Stored records:
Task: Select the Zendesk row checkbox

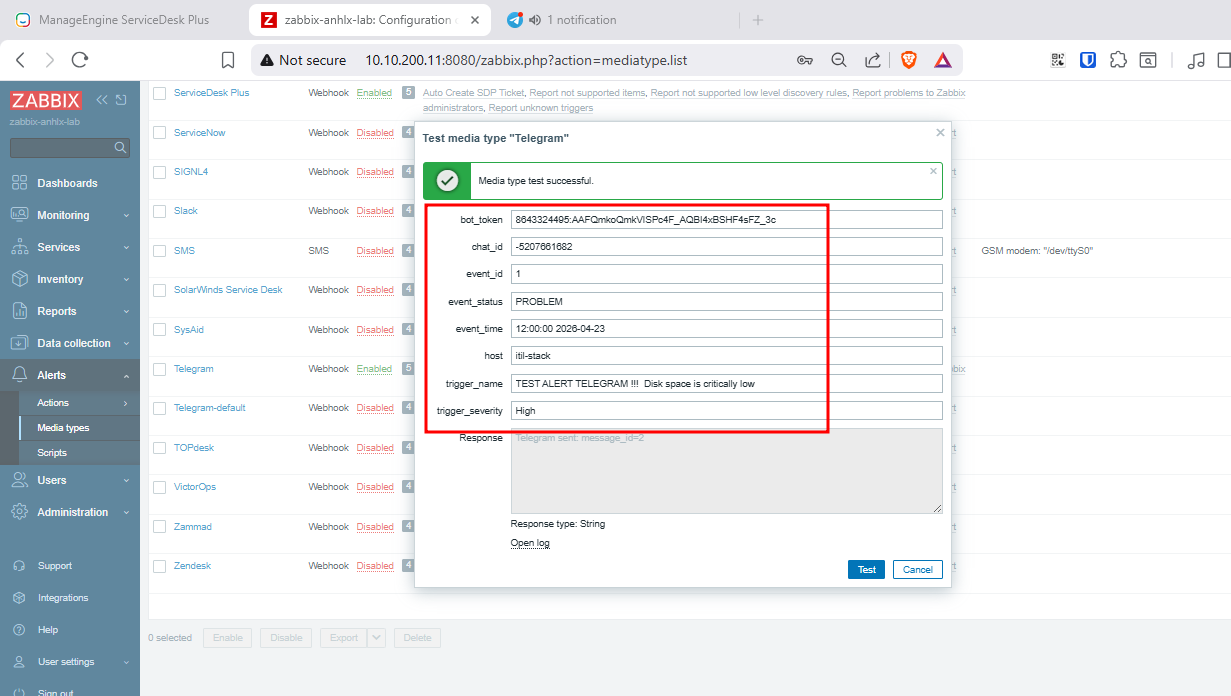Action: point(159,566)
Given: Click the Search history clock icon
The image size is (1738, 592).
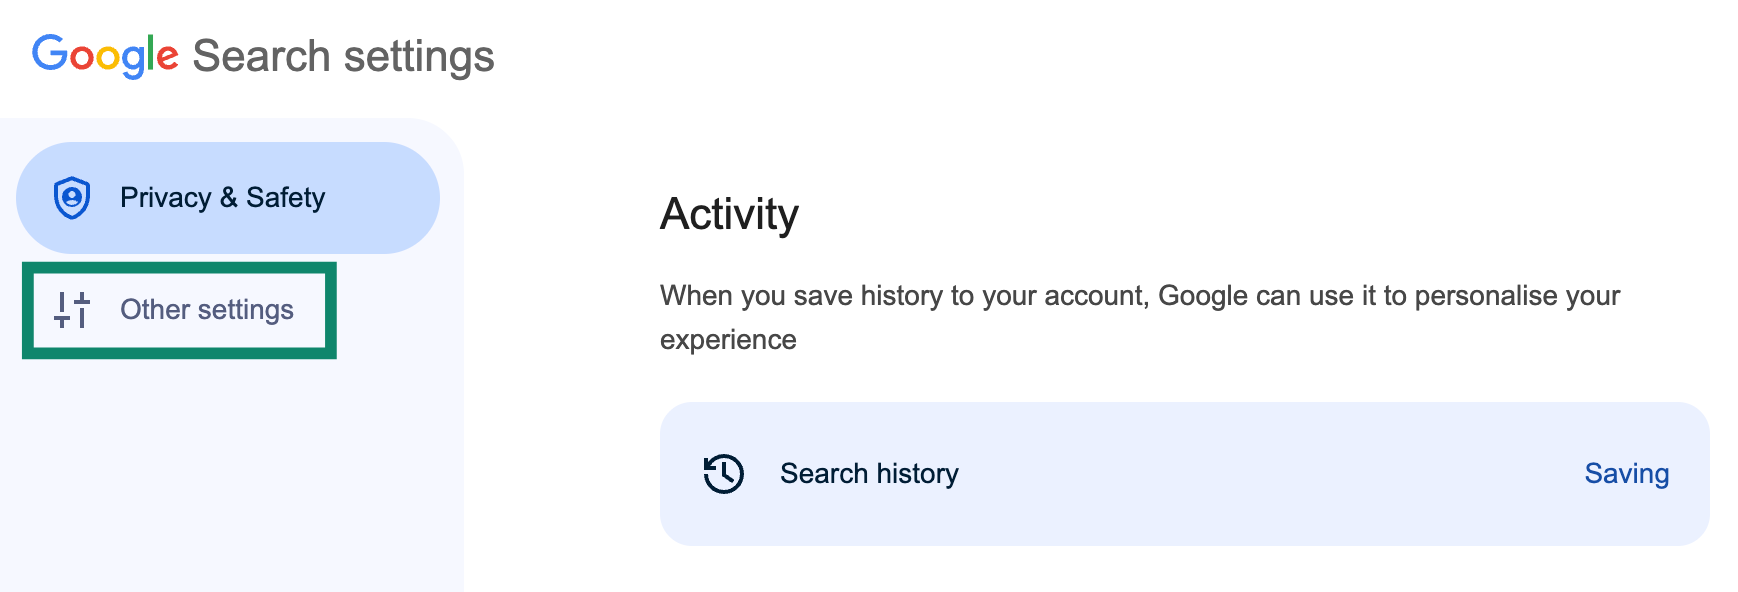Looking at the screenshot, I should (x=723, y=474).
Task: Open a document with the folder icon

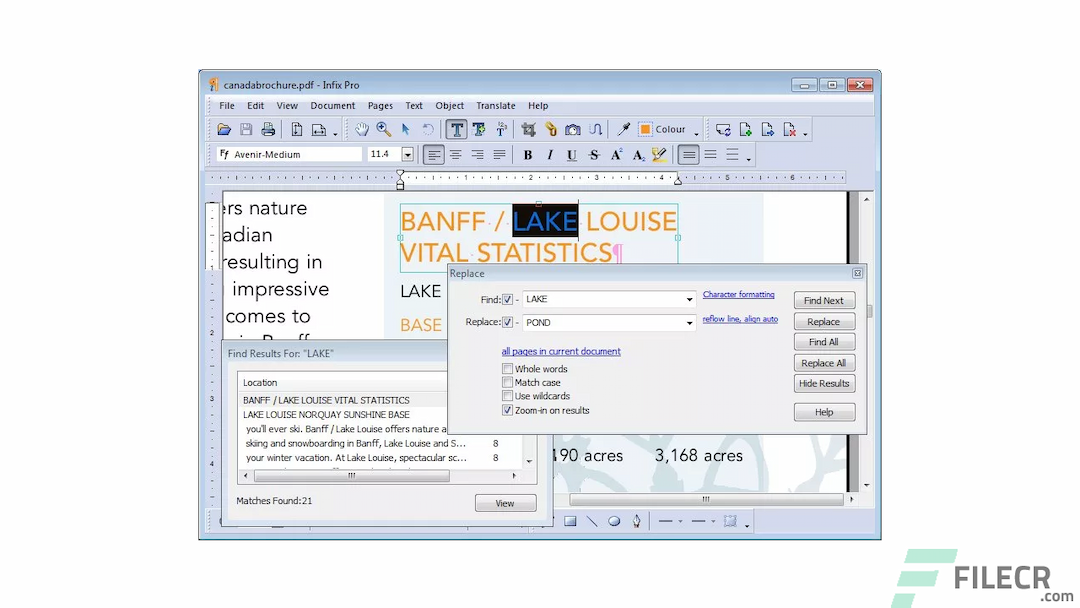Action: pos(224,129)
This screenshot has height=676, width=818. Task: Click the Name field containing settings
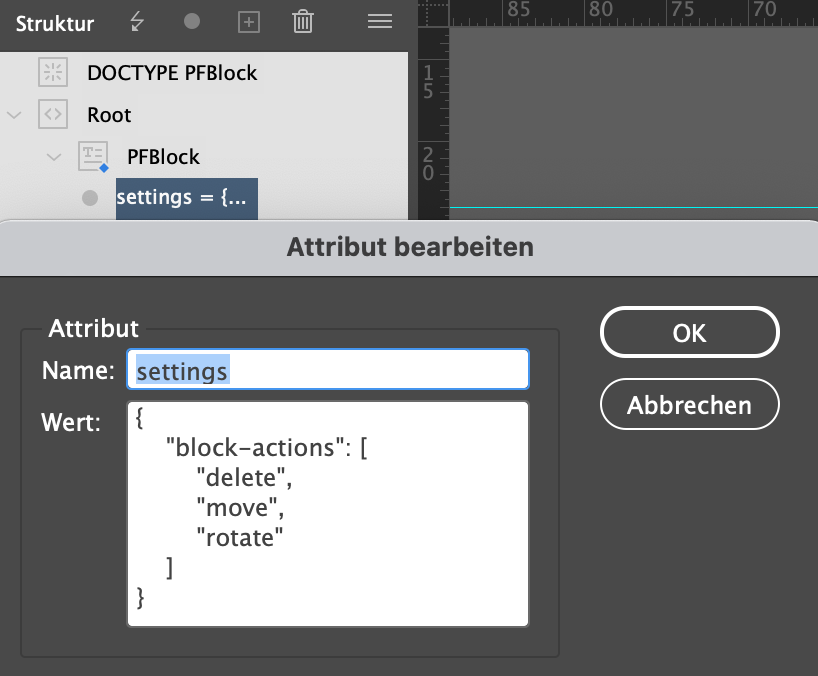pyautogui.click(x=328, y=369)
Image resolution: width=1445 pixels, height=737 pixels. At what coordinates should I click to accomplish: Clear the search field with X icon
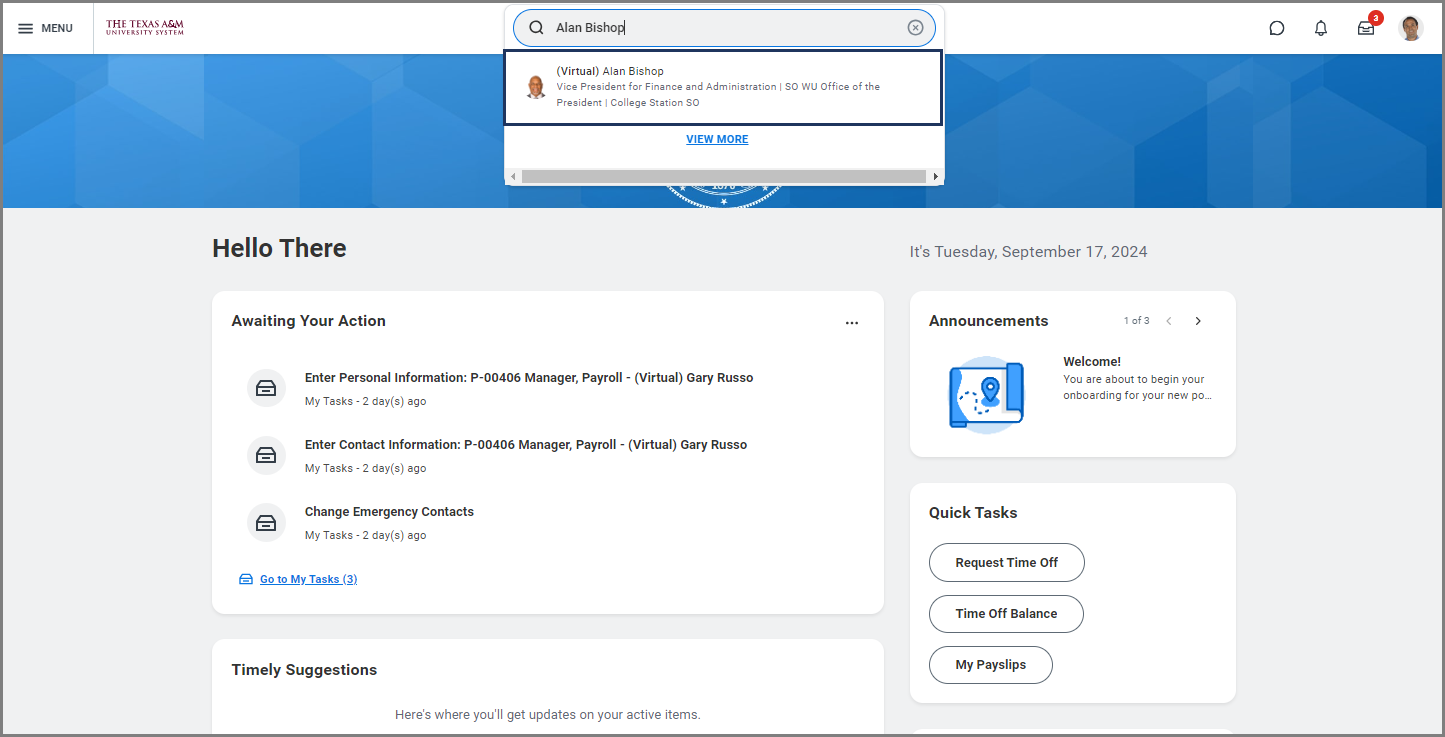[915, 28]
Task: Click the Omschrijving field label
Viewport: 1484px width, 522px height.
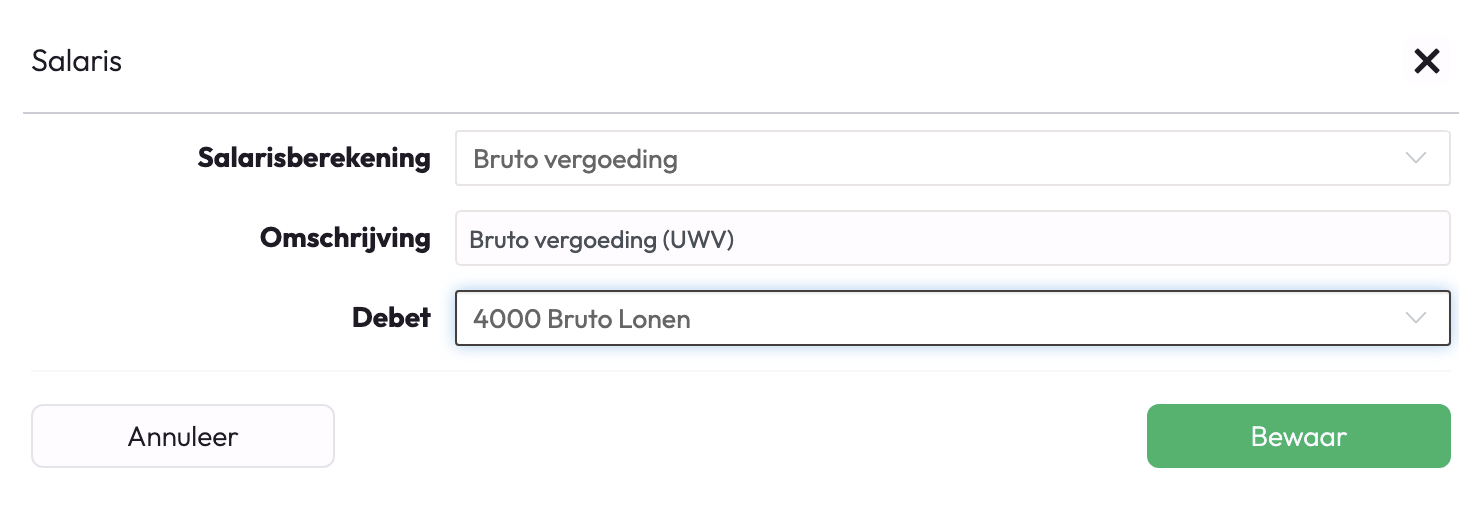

• Directions
An exact copy of all entries is needed, with no pictures in it.

• Solution
Task: Select the Zendesk row checkbox

Action: point(159,566)
Given: Click the Search history clock icon
The image size is (1738, 592).
Looking at the screenshot, I should (x=723, y=474).
Task: Open a document with the folder icon

Action: pos(224,129)
This screenshot has height=676, width=818. Task: Click the Name field containing settings
pyautogui.click(x=328, y=369)
Image resolution: width=1445 pixels, height=737 pixels. At what coordinates should I click to accomplish: Clear the search field with X icon
[915, 28]
Task: Click the Omschrijving field label
Viewport: 1484px width, 522px height.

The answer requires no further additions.